US-Arbeitsmarkt regt Zinsfantasie an

Höchster Stellenzuwachs seit 2014 - Löhne steigen - Anleiherenditen ziehen an

US-Arbeitsmarkt regt Zinsfantasie an

Von Sebastian Schmid, New YorkNachdem US-Notenbankchefin Janet Yellen und ihr Stellvertreter Stanley Fischer zuletzt öffentliche Auftritte genutzt haben, um auf einen Zinsschritt im Dezember vorzubereiten, stützt nun auch der US-Arbeitsmarkt die Falken der Fed. In praktisch allen Aspekten fiel der Arbeitsmarktbericht für Oktober besser als erwartet aus. Nach schwachen Stellenzuwächsen im August und September wurde die Zahl neuer Jobs auf 271 000 nahezu verdoppelt. Das war der kräftigste Stellenzuwachs binnen eines Jahres. Von Thomson Reuters befragte US-Ökonomen hatten im Schnitt nur mit 181 000 neuen Stellen gerechnet. Die Arbeitslosenquote ging von 5,1 % auf 5,0 % zurück.Der US-Jobmotor kommt offenbar gerade zur rechten Zeit vor der Zinssitzung des Offenmarktausschusses der US-Notenbank Federal Reserve wieder in Gang.
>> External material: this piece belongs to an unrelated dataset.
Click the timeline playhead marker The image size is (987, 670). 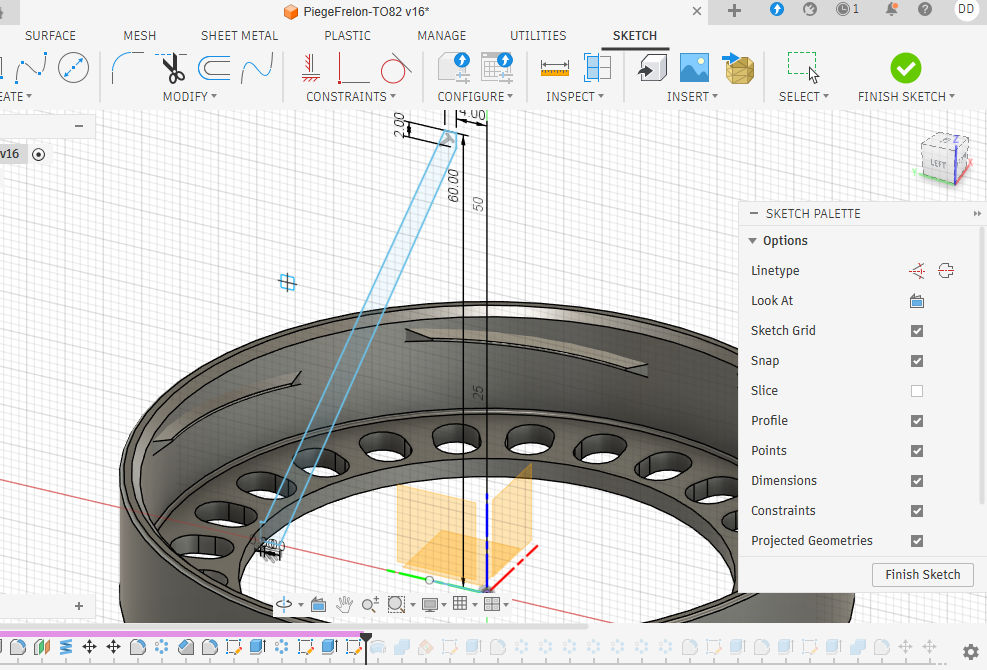click(x=366, y=637)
Mindestens ebenso wichtig erscheint in diesem Zusammenhang der 0,4-prozentige Anstieg der Stundenlöhne. Im Vergleich zu Oktober 2014 ist die Bezahlung der US-Angestellten um 2,5 % gestiegen – der kräftigste Zuwachs binnen mehr als sechs Jahren. Seit Beginn der Konjunkturerholung Mitte 2009 hatten die Löhne die 2 %-Schwelle praktisch nie überschritten. Mit dem kräftigeren Anstieg dürfte die Zuversicht der Fed-Mitglieder wachsen, dass die schwache Teuerungsrate bald wieder anzieht. Enttäuscht hat nur die Partizipationsrate am US-Arbeitsmarkt, die mit 62,4 % auf dem niedrigen Niveau des Vormonats verharrte. “Der Offenmarktausschuss hat keinen Vorwand mehr, um die graduelle Normalisierung der Zinssätze weiter zu verschieben”, befand Alliance-Bernstein-Chefökonom Joseph Carson in einer ersten Einschätzung.An der Wall Street sieht man dies offenbar ebenso. Der Euro verlor am Freitag 1,4 % auf 1,0736 Dollar. Auch gegen andere bedeutende Währungen wie Pfund oder Yen wertete der Greenback kräftig auf. Die Renditen von US-Staatsanleihen mit fünf und zehn Jahren Laufzeit zogen jeweils um rund 0,1 Prozentpunkte auf 1,73 % bzw. 2,33 % an. Die Erwartung an eine Zinswende ist also sprunghaft gestiegen.